#### TEXT FOR ANALYSIS ####

However, Eddington would look for such planets, not by observing them directly, but by detecting their transits across the disks of their suns as seen from Earth -- by using a 1.2-meter telescope hooked up to a very large CCD array to stare continuously at a field of fully tens of thousands of stars for 3 years while precisely monitoring the brightness of each of them, to try to identify those brief periods when the star's brightness dips slightly as a planet moves in front of it as seen from Earth.

If three or more such dips in the star's brightness occurred at identical time intervals and for the same short period of time, it would be safe to assume that they were due to transits by a planet, rather than to the star's own natural fluctuations in brilliance.

Thus Eddington could detect planets with orbital periods of as much as 1 1/2 Earth years -- as well as determining their distance from the star and their diameter. And these inner planets are those likely to be in their stars' "Habitable Zones" (the range of distances from a star in which its planets can possess liquid water and thus life).

The odds that any planet circling another star will have an orbit tilted as just the right angle to allow such transits to ever be seen from Earth is only about 0.5 percent -- so the odds that Eddington could locate any small planet circling a nearby star (and thus one close enough to be later observed by TPF) are miniscule.

But, by observing so many stars at distances of up to several thousand light-years, it would at least allow us to get that first "census" data on how many such planets there are, and what kind of stars they're likely to be found near.

Moreover, Eddington would spend its first two years measuring tiny brightness fluctuations in 50,000 other stars, slewing from one group of interesting stars to another and observing each for periods of 1 or 2 months -- allowing "astroseismological" studies of them.

That is, the resonant natural shock waves constantly vibrating through them because of their nuclear burning could be precisely measured; allowing detailed new understanding of their internal structure and how it changes with time as different types of stars evolve. This technique has already been very useful to provide new insight into the internal structure of our own Sun.

While ESA has not yet firmly put Eddington on its schedule -- it's still waiting for NASA to officially drop the other shoe and admit that there will be some further delays in NGST and LISA -- it seems increasingly likely that it will indeed be launched in 2008.

#### GIVEN INFORMATION ####

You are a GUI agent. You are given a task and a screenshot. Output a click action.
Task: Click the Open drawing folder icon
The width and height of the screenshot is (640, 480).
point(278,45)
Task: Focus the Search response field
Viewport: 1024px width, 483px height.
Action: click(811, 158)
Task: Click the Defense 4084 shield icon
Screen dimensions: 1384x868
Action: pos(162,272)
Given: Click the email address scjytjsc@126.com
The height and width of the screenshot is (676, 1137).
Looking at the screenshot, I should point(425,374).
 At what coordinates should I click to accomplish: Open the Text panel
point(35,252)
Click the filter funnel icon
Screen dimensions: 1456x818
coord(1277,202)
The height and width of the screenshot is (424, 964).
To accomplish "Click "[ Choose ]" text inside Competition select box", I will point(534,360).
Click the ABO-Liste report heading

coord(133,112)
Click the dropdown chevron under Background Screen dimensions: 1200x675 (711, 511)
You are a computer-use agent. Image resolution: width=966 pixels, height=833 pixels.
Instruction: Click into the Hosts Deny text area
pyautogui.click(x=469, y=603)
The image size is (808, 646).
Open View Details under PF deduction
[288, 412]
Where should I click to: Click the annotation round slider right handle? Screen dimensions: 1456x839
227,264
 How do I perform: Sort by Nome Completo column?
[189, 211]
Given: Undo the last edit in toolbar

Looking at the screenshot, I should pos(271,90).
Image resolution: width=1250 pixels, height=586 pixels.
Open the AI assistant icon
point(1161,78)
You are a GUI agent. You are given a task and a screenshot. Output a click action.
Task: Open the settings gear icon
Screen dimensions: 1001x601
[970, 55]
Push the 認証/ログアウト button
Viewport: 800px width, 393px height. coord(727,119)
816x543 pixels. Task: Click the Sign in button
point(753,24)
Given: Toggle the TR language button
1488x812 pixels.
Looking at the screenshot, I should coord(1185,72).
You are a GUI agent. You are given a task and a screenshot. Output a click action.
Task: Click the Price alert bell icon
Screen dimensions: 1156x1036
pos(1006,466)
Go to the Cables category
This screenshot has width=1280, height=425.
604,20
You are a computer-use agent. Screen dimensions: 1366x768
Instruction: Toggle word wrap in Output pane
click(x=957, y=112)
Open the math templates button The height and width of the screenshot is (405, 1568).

####

REQUIRED WORK –
1. From the passage on the Eddington mission, output word for word the section that begins with the words containing "Thus Eddington could" and ends with "TPF) are miniscule.".
2. Write the next part of the passage on the Eddington planet-finding mission, picking up right after its final sentence.

RESPONSES BY TASK –
1.
Thus Eddington could detect planets with orbital periods of as much as 1 1/2 Earth years -- as well as determining their distance from the star and their diameter. And these inner planets are those likely to be in their stars' "Habitable Zones" (the range of distances from a star in which its planets can possess liquid water and thus life).

The odds that any planet circling another star will have an orbit tilted as just the right angle to allow such transits to ever be seen from Earth is only about 0.5 percent -- so the odds that Eddington could locate any small planet circling a nearby star (and thus one close enough to be later observed by TPF) are miniscule.

2.
This is despite the fact that NASA has listed "Kepler" -- another extrasolar-planet transit satellite -- as one of the three finalists for the next low-cost "Discovery" planetary mission, since Discovery missions can be aimed either at targets in our own Solar System, or at the detection of extrasolar planets.

It's by no means certain Kepler will be picked for launch. It must compete against the "INSIDE Jupiter" orbiter to study Jupiter's internal structure, and the "Dawn" mission that would use ion drive to orbit the big asteroids Ceres and Vesta for close-up study.

If it is picked, though, the two missions would by no means be redundant -- for Kepler's main goal is planet detection, while Eddington was designed primarily for astroseismology.

Eddington has a relatively narrow view-field, which can be used for accurate short-term seismic observations of a whole series of carefully selected clusters of interesting types of stars -- but this also limits the number of stars it can then observe simultaneously for planetary transits during that later three-year period.

Kepler, on the other hand, is designed to spend its entire lifetime engaged in planet detection. It will stare at a single field of stars for 4 straight years; and its view-field has 15 times the area of Eddington's, which means its count of detected planets would be 15 times greater.

Moreover, the fact that its viewing period is a year longer than Eddington's would allow it to detect planets with orbital periods between 18 months and two years, which Eddington cannot detect -- and many of the planets in the outer halves of their stars' Habitable Zones fall into that category.

Kepler, however, will be able to gather astroseismic data only on those types of stars which happen to be in that same view-field. So it's quite possible that both missions will end up being selected.